EveryVoiceTTS / EveryVoice

The EveryVoice TTS Toolkit - Text To Speech for your language
Missing duration files for `extract-alignments` #576

Open SamuelLarkin opened 3 weeks ago

SamuelLarkin commented 3 weeks ago

Bug description

According the aligner's preprocess, running python -m everyvoice.model.aligner.DeepForcedAligner.dfaligner.cli preprocess config/everyvoice-aligner.yaml should generate all require files to do python -m everyvoice.model.aligner.DeepForcedAligner.dfaligner.cli extract-alignments config/everyvoice-aligner.yaml --no-predict. The duration files are not generated.

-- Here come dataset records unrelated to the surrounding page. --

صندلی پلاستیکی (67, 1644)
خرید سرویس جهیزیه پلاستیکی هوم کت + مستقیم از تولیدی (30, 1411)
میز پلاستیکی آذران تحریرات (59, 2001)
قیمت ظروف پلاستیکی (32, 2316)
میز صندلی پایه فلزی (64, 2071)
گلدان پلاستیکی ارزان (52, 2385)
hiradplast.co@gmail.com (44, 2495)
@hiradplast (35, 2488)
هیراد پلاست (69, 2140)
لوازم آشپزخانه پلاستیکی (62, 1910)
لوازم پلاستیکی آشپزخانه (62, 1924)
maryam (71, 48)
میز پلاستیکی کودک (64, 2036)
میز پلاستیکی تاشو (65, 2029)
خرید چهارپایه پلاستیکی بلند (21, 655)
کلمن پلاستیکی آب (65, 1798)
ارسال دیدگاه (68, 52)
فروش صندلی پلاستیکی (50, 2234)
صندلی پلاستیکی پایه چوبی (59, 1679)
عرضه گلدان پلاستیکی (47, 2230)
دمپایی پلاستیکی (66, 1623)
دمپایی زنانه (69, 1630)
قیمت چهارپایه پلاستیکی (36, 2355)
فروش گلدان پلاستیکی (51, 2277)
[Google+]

If they aren't generated because sox is not installed, a clear warning should be displayed.

How to reproduce the bug


python -m everyvoice.model.aligner.DeepForcedAligner.dfaligner.cli \
  preprocess \

Extract Alignments

python -m everyvoice.model.aligner.DeepForcedAligner.dfaligner.cli \
  extract-alignments \
  config/everyvoice-aligner.yaml \

Error messages and logs

python -m everyvoice.model.aligner.DeepForcedAligner.dfaligner.cli \
  extract-alignments \
  config/everyvoice-aligner.yaml \
2024-11-01 12:16:57.455 | INFO     | __main__:extract_alignments:144 - Loading modules for alignment...
  0%|                                                                                     | 0/5000 [00:00<?, ?it/s]
╭─────────────────────────────────────── Traceback (most recent call last) ───────────────────────────────────────╮
│ /fs/hestia_Hnrc/ict/sam037/git/EveryVoice/everyvoice/model/aligner/DeepForcedAligner/dfaligner/cli.py:211 in    │
│ extract_alignments                                                                                              │
│                                                                                                                 │
│   208 │   │   speaker = item["speaker"]                                                                         │
│   209 │   │   language = item["language"]                                                                       │
│   210 │   │   tokens = item["tokens"].cpu()                                                                     │
│ ❱ 211 │   │   pred = np.load(                                                                                   │
│   212 │   │   │   save_dir                                                                                      │
│   213 │   │   │   / "duration"                                                                                  │
│   214 │   │   │   / SEP.join([basename, speaker, language, "duration.npy"])                                     │
│                                                                                                                 │
│ /home/sam037/.conda/envs/EveryVoice.sl/lib/python3.10/site-packages/numpy/lib/npyio.py:427 in load              │
│                                                                                                                 │
│    424 │   │   │   fid = file                                                                                   │
│    425 │   │   │   own_fid = False                                                                              │
│    426 │   │   else:                                                                                            │
│ ❱  427 │   │   │   fid = stack.enter_context(open(os_fspath(file), "rb"))                                       │
│    428 │   │   │   own_fid = True                                                                               │
│    429 │   │                                                                                                    │
│    430 │   │   # Code to distinguish from NumPy binary files and pickles.                                       │
FileNotFoundError: [Errno 2] No such file or directory:
Loading EveryVoice modules: 100%|████████████████████████████████████████████████████| 6/6 [00:32<00:00,  5.38s/it]


More info

Help Message

python -m everyvoice.model.aligner.DeepForcedAligner.dfaligner.cli preprocess --help

 Usage: python -m everyvoice.model.aligner.DeepForcedAligner.dfaligner.cli preprocess

 ┃                                                Preprocess Help                                                ┃
 This command will preprocess all of the data you need for use with DeepForcedAligner. For example:

 dfaligner preprocess config/everyvoice-aligner.yaml

╭─ Arguments ─────────────────────────────────────────────────────────────────────────────────────────────────────╮
│ *    config_file      FILE  The path to your model configuration file.                                          │
│                             [default: None]                                                                     │
│                             [required]                                                                          │
╭─ Options ───────────────────────────────────────────────────────────────────────────────────────────────────────╮
│ --steps        -s      [audio|spec|text]  Which steps of the preprocessor to use. If none are provided, all     │
│                                           steps will be performed.                                              │
│                                           [default: audio, spec, text]                                          │
│ --config-args  -c      TEXT               Override the configuration.                                           │
│                                           [default: None]                                                       │
│ --cpus         -C      INTEGER            How many CPUs to use when preprocessing                               │
│                                           [default: 4]                                                          │
│ --overwrite    -O                         Redo all preprocessing, even if files already exist and aren't        │
│                                           expected to change.                                                   │
│ --debug        -D                         Enable debugging.                                                     │
│ --help         -h                         Show this message and exit.                                           │
joanise commented 3 weeks ago

I also saw the same problem when trying to test #565: I was unable to create a DFA model to see the changes from #565 in action.

joanise commented 3 weeks ago

And while the help messages are already clearer with https://github.com/EveryVoiceTTS/DeepForcedAligner/pull/26 merged in, this issue highlights that some more improvement might still be required: it should be clear how to use dfaligner from its help messages.